EXERCISE INPUTS
━━━━━━━━━━━━━━━━━━━━

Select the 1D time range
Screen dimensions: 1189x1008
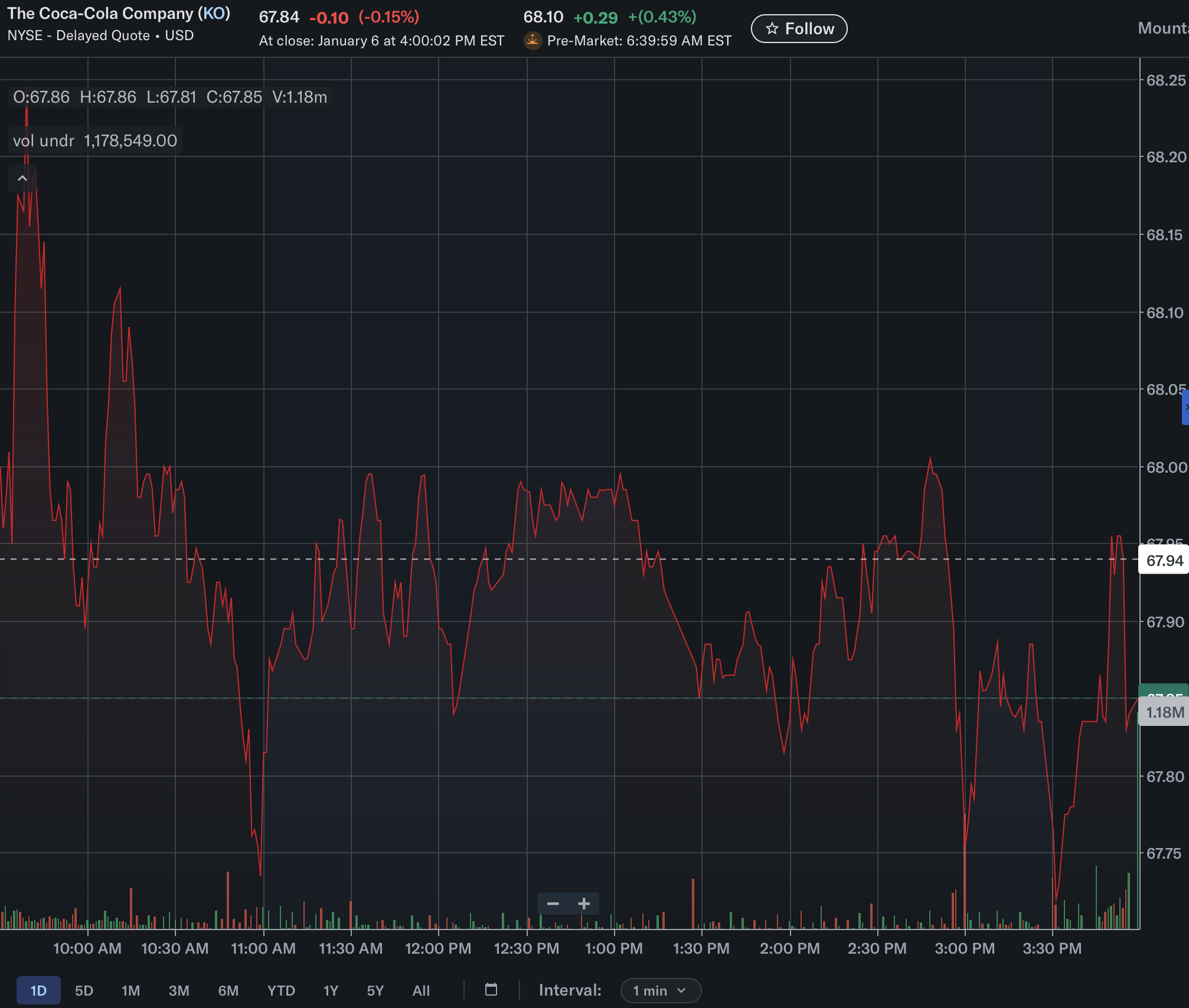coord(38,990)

━━━━━━━━━━━━━━━━━━━━

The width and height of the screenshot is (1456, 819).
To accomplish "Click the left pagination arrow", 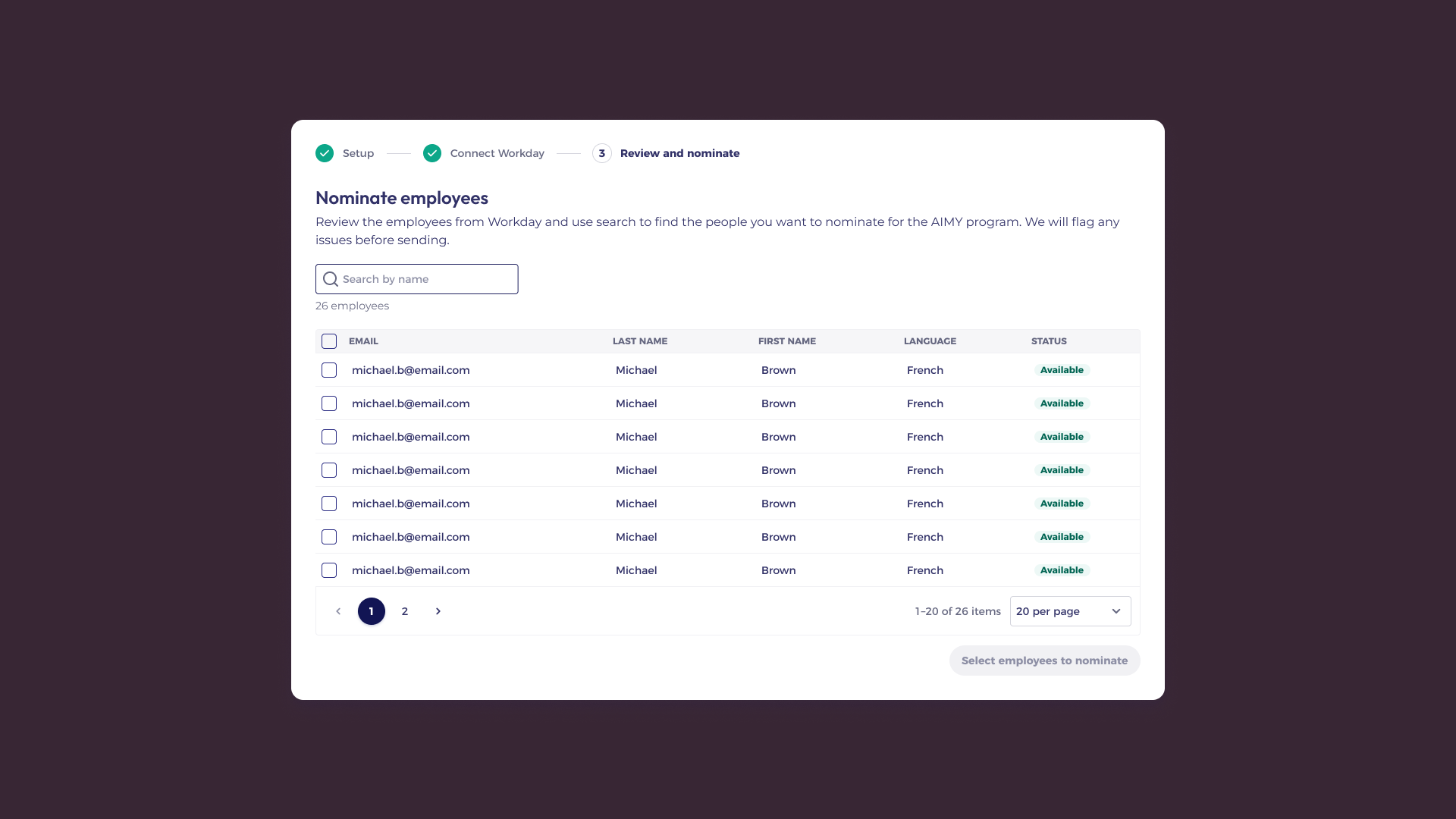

━━━━━━━━━━━━━━━━━━━━

ABOUT THIS EXERCISE
Above are the records; return the lines in them from the one with "The width and" to the one with "the left pagination", inclusive, exactly and without images.

TASK OUTPUT
The width and height of the screenshot is (1456, 819).
To accomplish "Click the left pagination arrow", 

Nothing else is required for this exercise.